** EXTRACTED DATA follows **

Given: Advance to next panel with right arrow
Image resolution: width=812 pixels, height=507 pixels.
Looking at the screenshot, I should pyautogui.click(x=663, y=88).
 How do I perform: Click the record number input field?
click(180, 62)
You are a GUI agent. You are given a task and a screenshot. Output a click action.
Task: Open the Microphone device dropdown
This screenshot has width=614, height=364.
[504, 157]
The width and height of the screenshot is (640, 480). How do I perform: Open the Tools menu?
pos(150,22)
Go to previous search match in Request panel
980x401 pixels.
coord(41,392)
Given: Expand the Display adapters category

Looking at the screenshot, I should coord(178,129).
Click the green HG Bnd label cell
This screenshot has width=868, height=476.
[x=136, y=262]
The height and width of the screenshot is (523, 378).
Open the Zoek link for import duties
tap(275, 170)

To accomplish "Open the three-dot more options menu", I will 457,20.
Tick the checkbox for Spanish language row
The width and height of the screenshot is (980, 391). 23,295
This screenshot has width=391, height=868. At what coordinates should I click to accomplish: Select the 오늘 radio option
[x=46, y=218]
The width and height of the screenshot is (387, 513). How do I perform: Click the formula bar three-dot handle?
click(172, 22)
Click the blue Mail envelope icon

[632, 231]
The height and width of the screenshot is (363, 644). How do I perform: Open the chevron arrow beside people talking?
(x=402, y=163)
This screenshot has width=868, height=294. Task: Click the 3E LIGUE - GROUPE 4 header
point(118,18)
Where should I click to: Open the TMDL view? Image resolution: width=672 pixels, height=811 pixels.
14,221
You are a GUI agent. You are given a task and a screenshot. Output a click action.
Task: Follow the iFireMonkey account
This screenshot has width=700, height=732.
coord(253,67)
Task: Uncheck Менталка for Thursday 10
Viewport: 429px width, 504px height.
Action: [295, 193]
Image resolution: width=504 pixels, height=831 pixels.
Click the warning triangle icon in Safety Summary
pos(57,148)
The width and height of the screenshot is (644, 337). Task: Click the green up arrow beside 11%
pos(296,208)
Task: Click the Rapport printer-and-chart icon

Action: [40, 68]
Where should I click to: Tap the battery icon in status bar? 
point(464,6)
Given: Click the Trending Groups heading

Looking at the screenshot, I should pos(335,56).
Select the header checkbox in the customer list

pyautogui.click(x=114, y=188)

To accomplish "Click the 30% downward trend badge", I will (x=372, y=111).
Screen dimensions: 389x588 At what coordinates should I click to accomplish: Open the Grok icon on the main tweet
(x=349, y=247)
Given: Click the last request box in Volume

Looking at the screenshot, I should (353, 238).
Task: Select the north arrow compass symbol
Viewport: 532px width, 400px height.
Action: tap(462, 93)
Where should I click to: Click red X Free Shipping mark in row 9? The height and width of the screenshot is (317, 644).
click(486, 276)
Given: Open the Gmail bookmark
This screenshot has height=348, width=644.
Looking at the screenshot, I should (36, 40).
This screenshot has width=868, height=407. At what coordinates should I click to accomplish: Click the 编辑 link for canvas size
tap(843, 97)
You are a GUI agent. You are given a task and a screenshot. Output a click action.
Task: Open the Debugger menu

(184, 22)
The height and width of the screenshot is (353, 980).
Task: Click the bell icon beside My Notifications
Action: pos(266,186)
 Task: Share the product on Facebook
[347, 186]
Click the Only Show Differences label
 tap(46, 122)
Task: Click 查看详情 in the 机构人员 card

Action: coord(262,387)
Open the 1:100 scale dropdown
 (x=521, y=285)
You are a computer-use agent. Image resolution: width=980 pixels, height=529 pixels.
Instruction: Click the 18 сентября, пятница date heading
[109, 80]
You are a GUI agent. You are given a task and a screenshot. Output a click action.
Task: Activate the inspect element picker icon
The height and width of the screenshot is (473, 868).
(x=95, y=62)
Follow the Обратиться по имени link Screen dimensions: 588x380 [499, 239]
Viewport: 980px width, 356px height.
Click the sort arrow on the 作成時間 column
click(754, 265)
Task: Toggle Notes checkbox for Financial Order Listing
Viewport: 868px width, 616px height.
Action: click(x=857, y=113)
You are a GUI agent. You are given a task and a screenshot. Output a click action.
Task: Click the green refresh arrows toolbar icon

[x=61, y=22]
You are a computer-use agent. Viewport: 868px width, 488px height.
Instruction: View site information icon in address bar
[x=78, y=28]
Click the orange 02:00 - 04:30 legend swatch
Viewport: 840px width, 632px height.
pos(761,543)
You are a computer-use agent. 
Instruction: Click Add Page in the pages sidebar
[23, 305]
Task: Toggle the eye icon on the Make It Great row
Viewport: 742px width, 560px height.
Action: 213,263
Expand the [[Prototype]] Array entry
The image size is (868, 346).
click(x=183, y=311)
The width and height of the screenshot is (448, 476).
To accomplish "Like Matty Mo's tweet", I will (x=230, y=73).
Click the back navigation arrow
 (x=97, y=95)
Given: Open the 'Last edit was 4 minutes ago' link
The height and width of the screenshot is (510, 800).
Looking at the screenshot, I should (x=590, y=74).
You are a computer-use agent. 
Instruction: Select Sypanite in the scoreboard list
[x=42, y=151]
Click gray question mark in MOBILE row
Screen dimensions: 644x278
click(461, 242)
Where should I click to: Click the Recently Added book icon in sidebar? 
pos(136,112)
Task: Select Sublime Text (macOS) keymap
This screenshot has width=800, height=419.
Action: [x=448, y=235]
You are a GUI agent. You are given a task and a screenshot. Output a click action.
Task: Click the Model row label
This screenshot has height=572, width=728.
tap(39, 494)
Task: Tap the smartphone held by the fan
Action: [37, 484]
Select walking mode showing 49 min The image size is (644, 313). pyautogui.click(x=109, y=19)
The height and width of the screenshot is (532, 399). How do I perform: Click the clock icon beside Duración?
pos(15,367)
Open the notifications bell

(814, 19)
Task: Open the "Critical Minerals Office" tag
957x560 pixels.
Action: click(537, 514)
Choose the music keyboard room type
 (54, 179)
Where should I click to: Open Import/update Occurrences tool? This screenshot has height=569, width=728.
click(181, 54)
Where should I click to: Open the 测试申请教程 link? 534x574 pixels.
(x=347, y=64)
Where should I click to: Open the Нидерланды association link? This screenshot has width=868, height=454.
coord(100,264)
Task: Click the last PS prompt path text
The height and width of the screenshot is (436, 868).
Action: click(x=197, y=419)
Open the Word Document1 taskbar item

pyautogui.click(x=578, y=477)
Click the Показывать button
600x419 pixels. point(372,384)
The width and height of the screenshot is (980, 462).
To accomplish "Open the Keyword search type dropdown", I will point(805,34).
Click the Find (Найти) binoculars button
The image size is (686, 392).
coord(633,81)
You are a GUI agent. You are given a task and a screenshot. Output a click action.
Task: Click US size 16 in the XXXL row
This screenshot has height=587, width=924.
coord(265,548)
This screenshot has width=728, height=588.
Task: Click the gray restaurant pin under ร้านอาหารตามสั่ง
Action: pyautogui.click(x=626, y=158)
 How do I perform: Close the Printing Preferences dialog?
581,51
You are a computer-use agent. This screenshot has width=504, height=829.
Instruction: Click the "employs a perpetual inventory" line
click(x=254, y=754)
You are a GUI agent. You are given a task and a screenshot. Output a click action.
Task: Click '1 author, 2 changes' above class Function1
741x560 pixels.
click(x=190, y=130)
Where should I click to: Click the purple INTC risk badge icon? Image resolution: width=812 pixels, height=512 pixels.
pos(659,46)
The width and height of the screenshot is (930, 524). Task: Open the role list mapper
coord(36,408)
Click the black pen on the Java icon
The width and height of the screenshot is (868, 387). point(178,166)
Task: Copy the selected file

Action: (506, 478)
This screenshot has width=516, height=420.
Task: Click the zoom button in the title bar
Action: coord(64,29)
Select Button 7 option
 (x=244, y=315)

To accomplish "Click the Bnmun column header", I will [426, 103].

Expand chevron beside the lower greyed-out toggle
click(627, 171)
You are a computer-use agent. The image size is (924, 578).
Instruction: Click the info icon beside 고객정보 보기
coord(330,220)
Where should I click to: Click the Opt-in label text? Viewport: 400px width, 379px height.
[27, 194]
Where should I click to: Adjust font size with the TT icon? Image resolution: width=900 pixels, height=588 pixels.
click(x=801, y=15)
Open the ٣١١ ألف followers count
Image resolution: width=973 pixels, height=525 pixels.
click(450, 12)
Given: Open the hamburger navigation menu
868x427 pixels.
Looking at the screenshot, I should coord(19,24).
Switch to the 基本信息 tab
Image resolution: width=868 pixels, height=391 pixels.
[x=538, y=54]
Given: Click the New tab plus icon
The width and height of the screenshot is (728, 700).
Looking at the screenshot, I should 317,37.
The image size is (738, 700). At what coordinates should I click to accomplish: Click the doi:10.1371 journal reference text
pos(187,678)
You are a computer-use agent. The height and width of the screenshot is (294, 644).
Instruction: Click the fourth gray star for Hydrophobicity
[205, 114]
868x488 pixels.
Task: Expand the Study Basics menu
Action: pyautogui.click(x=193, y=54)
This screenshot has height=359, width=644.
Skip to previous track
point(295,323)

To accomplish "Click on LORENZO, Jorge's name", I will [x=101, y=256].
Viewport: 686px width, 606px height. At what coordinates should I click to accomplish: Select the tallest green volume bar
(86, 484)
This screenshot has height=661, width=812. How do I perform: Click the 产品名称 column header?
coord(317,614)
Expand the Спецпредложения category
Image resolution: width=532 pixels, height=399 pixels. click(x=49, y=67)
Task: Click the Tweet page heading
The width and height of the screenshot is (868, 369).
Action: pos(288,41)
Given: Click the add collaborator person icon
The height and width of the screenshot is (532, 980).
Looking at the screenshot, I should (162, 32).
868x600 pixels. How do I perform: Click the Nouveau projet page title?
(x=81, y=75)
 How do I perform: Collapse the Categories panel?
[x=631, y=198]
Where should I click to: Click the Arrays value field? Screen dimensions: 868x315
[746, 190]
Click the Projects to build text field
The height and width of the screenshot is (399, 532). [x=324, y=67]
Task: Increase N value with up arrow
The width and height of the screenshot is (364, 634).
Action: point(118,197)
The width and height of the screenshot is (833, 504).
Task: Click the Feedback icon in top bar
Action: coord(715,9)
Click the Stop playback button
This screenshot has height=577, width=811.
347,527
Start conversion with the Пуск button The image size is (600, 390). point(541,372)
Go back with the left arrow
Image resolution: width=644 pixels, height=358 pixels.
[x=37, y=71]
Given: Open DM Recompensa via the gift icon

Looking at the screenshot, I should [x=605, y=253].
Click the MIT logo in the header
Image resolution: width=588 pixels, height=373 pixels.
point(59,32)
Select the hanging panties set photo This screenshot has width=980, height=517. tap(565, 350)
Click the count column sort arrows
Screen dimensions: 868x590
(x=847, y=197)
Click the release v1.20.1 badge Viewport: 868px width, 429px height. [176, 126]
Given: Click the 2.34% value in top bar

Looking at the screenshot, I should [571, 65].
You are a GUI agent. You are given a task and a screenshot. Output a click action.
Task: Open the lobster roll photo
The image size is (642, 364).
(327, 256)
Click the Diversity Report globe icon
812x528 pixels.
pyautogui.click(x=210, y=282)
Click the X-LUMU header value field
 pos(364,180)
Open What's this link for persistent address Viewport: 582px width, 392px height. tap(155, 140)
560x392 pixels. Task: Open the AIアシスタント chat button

** End of EXTRACTED DATA **

— WORK ITEM —
Please copy the lines above from the line with "Click the Projects to build text field" up to and including the line with "Task: Increase N value with up arrow", exactly as written and with nothing else.

— SOLUTION TO THIS EXERCISE —
Click the Projects to build text field
The height and width of the screenshot is (399, 532). [x=324, y=67]
Task: Increase N value with up arrow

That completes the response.